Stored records

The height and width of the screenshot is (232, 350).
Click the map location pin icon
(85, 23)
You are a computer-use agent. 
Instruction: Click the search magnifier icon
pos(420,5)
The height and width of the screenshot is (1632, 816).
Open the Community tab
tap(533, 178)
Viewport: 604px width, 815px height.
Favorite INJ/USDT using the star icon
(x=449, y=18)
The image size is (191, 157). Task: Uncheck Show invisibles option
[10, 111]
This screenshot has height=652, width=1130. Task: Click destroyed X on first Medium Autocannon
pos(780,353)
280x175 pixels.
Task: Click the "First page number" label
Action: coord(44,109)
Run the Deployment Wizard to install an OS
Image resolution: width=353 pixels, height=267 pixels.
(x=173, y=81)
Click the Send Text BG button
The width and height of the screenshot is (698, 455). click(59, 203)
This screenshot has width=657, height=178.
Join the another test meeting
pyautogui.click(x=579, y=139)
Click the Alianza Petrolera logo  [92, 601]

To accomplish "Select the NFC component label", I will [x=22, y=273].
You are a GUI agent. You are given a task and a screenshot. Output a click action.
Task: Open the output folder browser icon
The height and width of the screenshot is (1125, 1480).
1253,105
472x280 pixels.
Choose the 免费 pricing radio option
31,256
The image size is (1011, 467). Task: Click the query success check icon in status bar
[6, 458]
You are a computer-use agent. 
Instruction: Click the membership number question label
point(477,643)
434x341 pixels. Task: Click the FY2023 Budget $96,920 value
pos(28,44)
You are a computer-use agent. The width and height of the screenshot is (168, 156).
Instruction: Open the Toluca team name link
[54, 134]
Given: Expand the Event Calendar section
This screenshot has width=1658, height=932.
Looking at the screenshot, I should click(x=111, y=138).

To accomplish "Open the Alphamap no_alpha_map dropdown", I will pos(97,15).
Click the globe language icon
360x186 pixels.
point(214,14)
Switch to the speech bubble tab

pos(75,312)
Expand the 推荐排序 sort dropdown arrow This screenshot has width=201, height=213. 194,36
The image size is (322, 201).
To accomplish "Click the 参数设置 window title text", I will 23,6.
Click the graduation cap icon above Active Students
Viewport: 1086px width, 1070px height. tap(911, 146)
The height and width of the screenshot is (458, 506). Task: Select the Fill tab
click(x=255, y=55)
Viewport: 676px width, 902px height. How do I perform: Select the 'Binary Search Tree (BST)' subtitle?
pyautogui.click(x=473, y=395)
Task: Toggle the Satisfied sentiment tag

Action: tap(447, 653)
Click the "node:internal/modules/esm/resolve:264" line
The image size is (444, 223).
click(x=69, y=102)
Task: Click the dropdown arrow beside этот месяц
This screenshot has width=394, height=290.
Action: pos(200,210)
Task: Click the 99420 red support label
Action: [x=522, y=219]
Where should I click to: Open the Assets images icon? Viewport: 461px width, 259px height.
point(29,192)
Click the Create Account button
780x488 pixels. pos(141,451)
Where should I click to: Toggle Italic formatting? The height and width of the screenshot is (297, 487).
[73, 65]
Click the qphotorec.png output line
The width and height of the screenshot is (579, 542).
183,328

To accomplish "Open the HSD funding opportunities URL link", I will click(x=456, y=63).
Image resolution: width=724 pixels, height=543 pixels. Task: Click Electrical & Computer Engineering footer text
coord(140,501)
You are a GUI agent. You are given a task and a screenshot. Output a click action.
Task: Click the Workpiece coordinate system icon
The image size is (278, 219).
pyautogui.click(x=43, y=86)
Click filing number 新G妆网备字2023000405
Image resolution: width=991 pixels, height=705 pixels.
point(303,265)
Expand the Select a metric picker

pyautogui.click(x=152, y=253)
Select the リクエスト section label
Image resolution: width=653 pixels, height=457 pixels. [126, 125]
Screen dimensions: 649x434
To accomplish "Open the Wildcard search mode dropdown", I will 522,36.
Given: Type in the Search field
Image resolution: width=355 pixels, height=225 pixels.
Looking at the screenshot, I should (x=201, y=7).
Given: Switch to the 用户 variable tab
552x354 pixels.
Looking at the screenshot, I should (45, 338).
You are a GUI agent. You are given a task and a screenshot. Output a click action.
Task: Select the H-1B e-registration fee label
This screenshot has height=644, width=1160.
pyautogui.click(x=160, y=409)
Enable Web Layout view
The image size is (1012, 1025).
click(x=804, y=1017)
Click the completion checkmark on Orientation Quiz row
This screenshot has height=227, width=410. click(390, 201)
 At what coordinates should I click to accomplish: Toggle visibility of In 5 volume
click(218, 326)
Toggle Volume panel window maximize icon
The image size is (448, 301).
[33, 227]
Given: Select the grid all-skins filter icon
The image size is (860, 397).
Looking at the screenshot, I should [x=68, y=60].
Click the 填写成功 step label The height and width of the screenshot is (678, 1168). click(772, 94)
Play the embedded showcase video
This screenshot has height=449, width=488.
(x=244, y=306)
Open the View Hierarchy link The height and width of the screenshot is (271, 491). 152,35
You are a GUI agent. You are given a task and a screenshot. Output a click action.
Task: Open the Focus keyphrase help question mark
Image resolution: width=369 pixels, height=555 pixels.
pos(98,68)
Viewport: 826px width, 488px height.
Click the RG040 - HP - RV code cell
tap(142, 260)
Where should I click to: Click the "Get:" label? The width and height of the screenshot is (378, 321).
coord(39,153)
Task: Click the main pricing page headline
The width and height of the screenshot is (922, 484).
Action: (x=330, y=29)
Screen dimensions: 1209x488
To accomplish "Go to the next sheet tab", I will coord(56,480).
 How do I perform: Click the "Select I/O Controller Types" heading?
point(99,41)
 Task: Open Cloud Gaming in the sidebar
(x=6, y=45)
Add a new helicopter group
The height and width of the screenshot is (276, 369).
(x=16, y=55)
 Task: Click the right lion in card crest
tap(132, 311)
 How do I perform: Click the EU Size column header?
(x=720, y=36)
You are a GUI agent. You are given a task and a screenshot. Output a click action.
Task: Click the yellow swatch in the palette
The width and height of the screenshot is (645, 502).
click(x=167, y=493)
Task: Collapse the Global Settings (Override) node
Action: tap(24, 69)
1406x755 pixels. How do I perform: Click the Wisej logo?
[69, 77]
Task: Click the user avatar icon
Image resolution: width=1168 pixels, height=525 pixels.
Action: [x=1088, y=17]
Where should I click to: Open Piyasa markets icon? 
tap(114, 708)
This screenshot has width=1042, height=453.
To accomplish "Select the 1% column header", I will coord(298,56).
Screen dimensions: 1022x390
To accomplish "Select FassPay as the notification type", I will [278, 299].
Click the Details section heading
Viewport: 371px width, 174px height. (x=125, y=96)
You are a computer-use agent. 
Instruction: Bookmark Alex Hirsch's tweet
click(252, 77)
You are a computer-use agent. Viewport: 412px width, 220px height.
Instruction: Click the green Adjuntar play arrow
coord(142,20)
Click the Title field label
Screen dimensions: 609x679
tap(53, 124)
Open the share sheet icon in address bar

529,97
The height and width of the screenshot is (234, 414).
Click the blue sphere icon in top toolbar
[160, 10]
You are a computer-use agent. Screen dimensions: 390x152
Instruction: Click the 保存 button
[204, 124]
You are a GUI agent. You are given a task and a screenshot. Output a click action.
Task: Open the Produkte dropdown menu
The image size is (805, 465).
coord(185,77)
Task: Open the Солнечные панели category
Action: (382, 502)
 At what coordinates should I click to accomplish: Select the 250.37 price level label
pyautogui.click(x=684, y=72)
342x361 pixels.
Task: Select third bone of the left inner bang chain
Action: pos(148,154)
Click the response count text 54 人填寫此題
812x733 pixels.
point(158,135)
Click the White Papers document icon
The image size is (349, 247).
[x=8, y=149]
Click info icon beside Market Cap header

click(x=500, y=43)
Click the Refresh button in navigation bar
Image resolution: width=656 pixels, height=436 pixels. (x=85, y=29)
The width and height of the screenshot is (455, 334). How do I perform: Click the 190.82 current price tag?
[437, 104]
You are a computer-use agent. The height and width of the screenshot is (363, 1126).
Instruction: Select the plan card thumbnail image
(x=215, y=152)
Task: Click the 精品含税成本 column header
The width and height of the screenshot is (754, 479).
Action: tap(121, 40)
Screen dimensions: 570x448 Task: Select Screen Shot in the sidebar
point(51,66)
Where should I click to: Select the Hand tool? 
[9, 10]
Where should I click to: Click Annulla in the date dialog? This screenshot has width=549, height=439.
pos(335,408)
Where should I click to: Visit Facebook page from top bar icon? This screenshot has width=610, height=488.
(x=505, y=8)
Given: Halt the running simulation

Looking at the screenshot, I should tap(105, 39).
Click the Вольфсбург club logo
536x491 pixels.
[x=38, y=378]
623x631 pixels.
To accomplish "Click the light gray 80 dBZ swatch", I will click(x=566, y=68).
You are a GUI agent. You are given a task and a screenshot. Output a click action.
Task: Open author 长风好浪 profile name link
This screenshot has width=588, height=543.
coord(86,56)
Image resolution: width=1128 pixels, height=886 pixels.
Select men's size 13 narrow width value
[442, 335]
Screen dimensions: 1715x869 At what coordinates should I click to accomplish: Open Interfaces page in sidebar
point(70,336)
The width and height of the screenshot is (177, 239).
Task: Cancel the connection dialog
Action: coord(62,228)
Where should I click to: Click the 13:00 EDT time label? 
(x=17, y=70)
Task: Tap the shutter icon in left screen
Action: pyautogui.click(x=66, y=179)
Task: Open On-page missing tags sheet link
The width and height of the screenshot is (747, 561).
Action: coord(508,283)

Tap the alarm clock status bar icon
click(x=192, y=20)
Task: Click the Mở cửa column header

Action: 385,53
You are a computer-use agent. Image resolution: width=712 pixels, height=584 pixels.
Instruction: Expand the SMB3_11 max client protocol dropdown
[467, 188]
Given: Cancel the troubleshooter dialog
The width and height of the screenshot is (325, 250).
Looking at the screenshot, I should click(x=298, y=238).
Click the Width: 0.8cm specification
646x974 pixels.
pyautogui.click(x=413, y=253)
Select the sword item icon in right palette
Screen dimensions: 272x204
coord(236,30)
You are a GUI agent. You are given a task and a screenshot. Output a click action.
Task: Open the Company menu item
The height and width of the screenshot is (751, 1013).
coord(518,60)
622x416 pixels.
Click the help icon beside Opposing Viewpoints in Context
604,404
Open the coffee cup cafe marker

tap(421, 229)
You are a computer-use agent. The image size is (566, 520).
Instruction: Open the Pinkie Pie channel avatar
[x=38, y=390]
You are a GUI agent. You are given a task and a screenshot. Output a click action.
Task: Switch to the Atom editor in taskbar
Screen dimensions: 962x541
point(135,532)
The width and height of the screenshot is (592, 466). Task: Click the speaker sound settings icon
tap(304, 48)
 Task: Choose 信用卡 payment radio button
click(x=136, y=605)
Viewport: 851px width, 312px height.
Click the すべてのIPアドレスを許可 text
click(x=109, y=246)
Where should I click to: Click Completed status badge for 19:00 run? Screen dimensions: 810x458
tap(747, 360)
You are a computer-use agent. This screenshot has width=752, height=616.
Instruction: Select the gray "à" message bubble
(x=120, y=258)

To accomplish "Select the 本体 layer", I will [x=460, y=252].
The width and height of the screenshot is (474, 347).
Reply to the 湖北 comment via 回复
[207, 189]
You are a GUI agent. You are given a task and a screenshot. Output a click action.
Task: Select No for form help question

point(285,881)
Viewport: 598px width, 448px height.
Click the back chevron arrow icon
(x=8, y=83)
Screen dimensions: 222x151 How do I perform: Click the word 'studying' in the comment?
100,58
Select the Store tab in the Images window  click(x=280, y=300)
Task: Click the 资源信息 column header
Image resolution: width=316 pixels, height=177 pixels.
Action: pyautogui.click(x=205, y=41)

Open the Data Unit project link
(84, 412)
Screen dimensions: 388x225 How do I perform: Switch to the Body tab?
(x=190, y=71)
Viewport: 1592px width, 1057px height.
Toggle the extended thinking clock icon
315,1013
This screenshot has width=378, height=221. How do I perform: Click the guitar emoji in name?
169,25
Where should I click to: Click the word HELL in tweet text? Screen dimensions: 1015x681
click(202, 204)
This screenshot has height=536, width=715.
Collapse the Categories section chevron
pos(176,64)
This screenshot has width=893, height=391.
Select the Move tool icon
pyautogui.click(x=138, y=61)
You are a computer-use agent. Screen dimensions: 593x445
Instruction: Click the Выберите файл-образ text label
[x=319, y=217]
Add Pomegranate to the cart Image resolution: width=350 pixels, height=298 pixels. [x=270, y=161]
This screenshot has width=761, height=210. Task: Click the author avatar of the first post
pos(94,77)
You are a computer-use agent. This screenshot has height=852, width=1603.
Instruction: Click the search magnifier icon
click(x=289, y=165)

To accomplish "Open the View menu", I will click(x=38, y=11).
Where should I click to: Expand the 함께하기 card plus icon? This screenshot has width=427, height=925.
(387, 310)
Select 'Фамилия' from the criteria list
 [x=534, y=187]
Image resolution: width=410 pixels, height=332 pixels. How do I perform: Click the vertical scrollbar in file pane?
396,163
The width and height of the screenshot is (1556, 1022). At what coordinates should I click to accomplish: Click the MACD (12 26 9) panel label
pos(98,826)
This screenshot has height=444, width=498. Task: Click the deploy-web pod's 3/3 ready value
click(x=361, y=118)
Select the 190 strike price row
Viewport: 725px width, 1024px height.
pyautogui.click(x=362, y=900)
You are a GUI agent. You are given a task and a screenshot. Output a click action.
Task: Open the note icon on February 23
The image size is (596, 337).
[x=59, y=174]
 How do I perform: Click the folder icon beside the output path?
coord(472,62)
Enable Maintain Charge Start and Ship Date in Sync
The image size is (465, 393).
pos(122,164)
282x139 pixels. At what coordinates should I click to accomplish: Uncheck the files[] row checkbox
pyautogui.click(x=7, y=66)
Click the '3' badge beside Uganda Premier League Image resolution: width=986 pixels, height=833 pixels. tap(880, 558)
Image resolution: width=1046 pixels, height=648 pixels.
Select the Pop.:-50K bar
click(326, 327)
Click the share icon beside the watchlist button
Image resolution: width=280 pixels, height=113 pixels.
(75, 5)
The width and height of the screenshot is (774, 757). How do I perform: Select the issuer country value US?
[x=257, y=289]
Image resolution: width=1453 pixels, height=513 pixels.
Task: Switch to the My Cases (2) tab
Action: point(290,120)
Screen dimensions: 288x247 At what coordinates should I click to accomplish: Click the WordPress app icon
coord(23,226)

### REQUIRED ACTION
What is needed is the number of lines in the records that contain the string "menu", stated with nothing else.

### ANSWER BOX
3